### [Work task]
Would you reproduce exactly, and only, the lines starting at the one with "You are a computer-use" and ending at the last line of the data, with both included? Leave the pictures out.

————

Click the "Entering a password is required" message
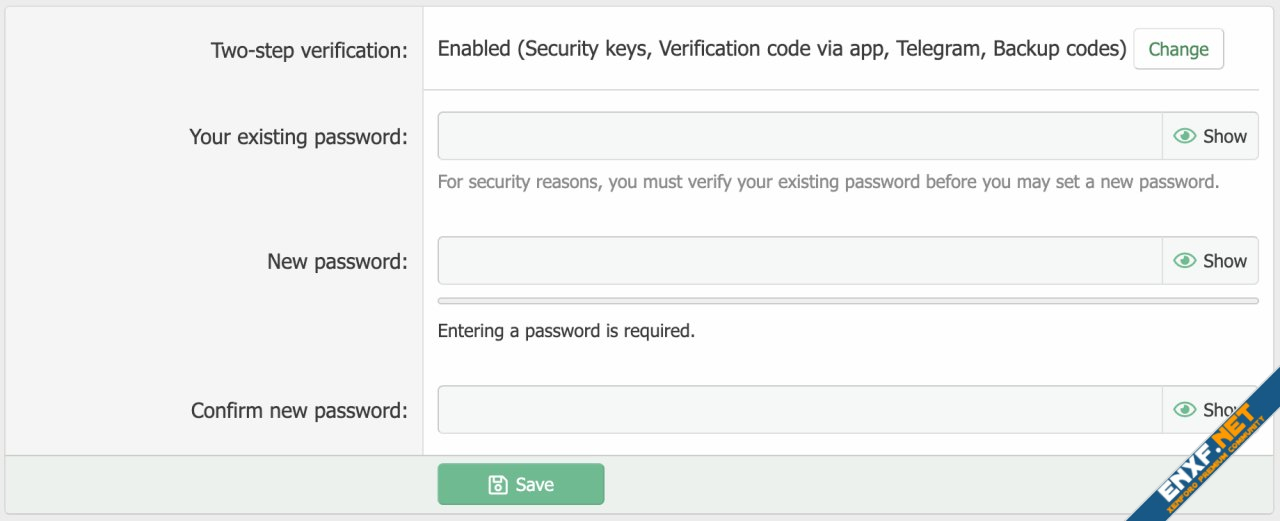Viewport: 1280px width, 521px height. coord(566,331)
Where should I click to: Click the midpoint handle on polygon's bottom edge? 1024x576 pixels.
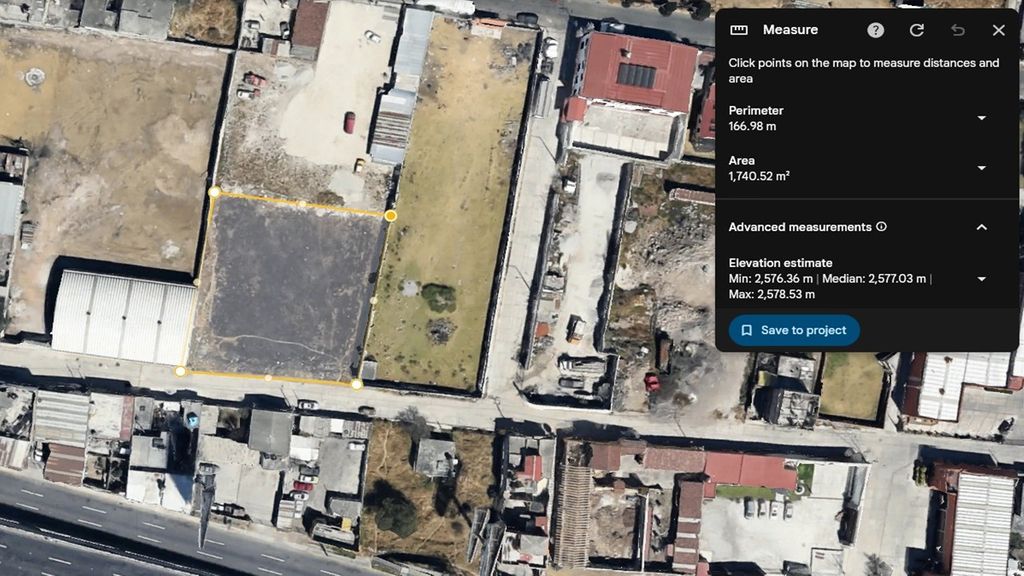click(268, 377)
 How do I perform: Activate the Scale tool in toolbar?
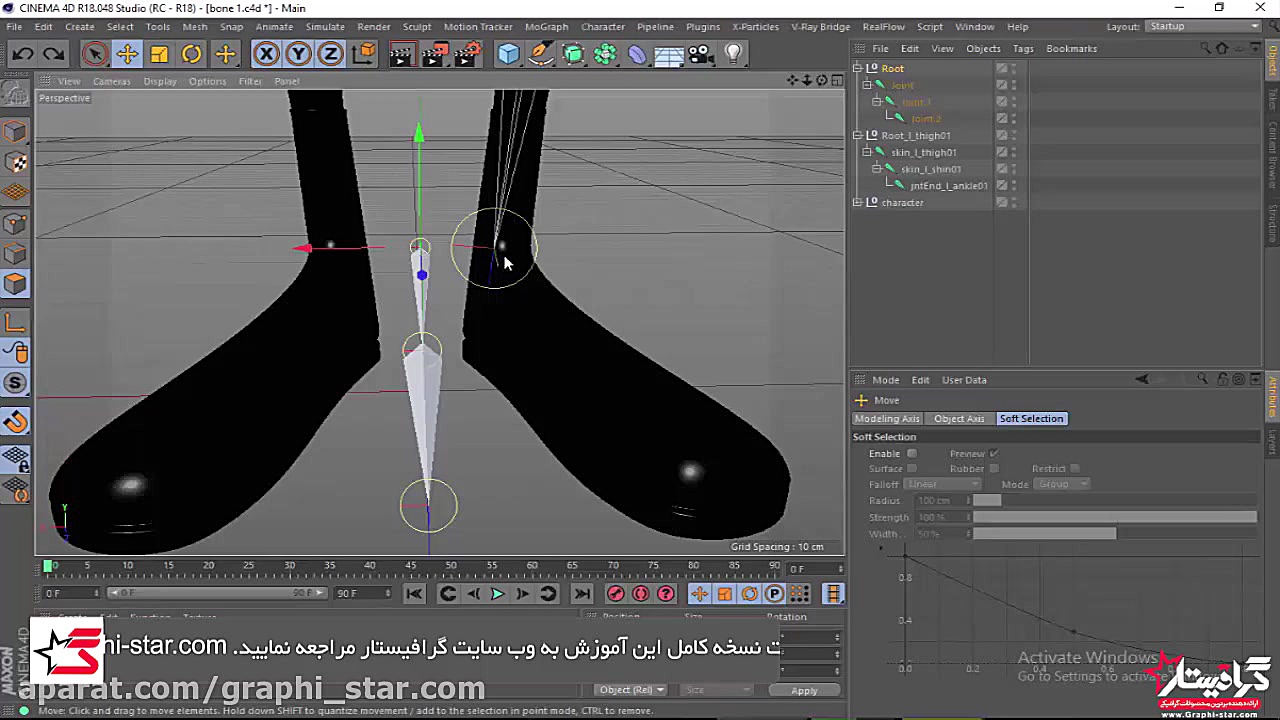pyautogui.click(x=159, y=54)
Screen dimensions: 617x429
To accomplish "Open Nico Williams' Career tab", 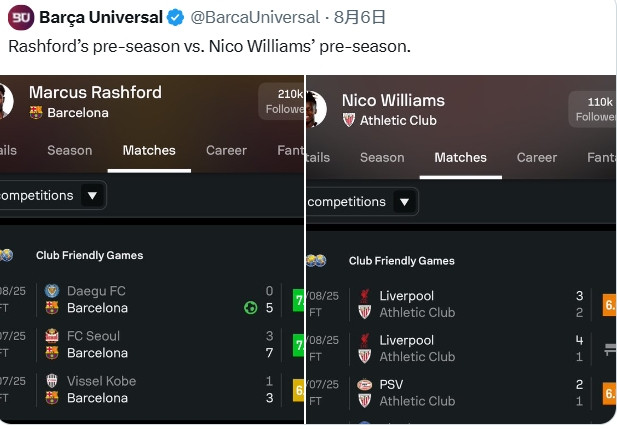I will [537, 157].
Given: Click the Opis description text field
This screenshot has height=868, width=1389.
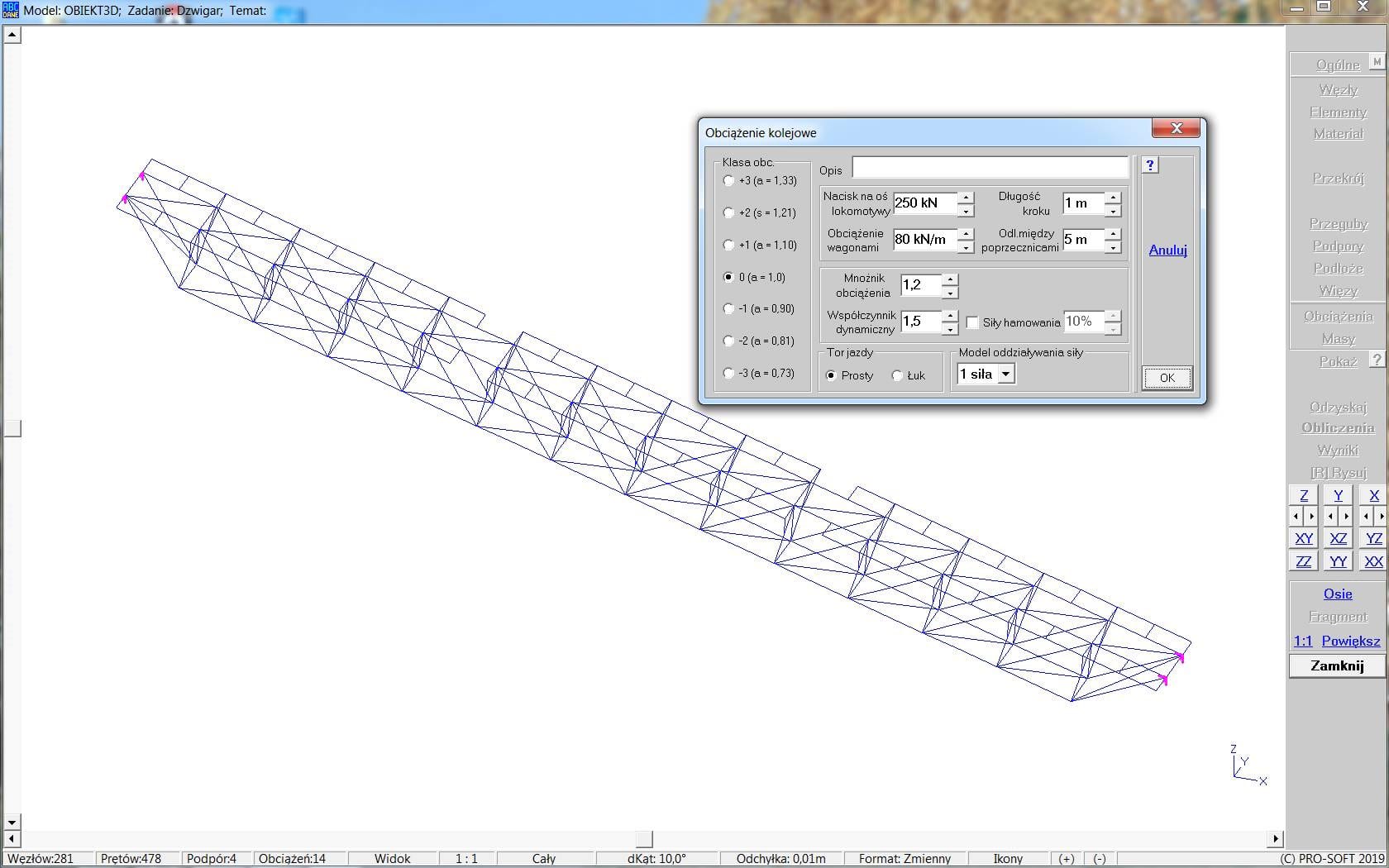Looking at the screenshot, I should point(990,168).
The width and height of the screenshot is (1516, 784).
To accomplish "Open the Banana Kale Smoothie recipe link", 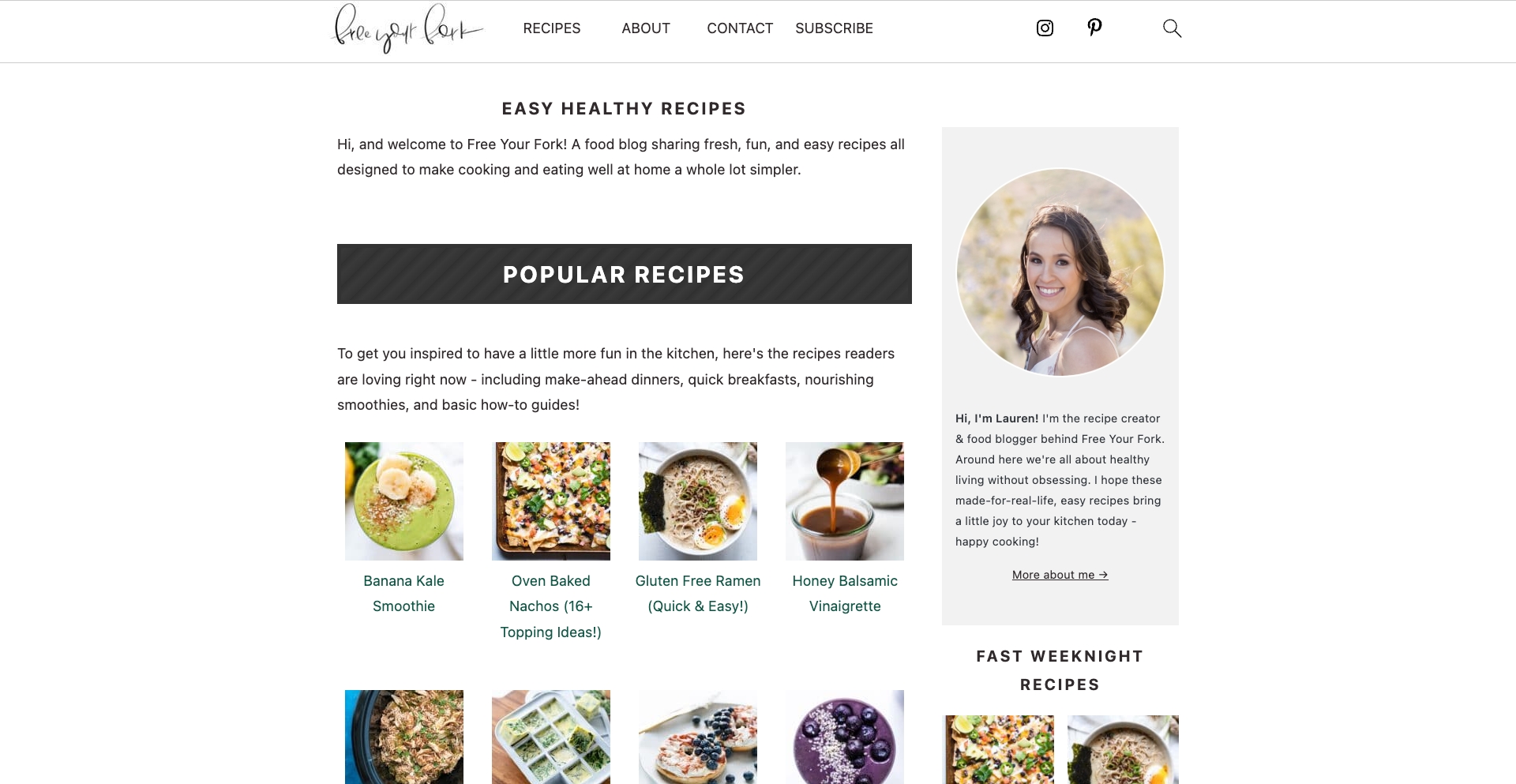I will (403, 594).
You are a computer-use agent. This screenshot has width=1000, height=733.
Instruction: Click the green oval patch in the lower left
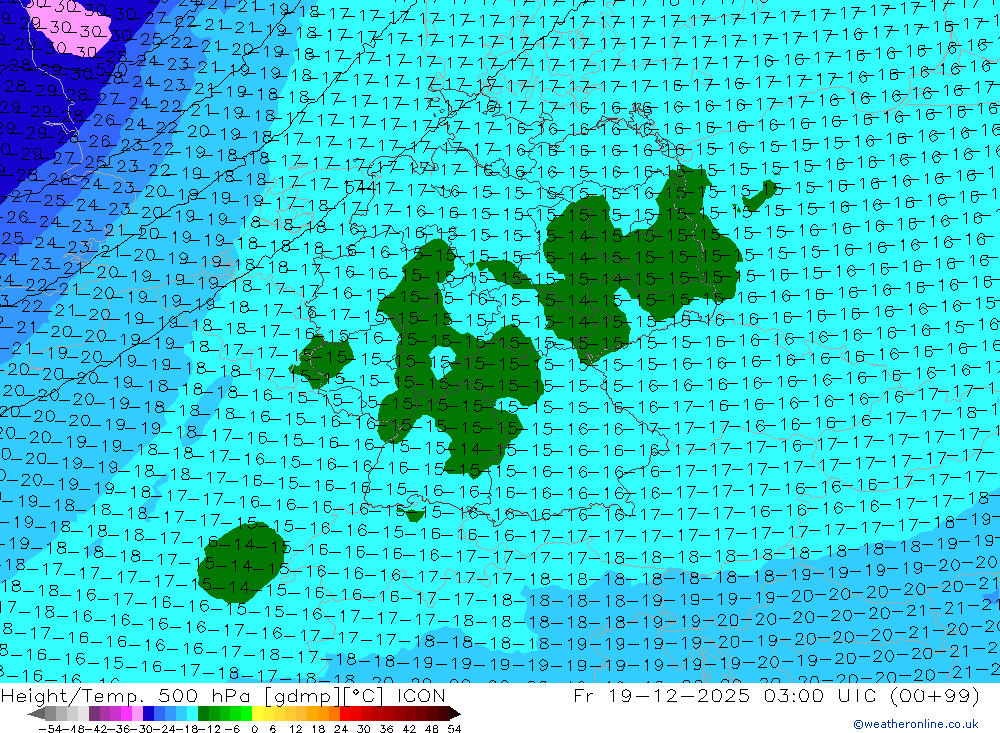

————

### [Response area]
You are a computer-use agent. This screenshot has width=1000, height=733.
Instruction: Click the green oval patch in the lower left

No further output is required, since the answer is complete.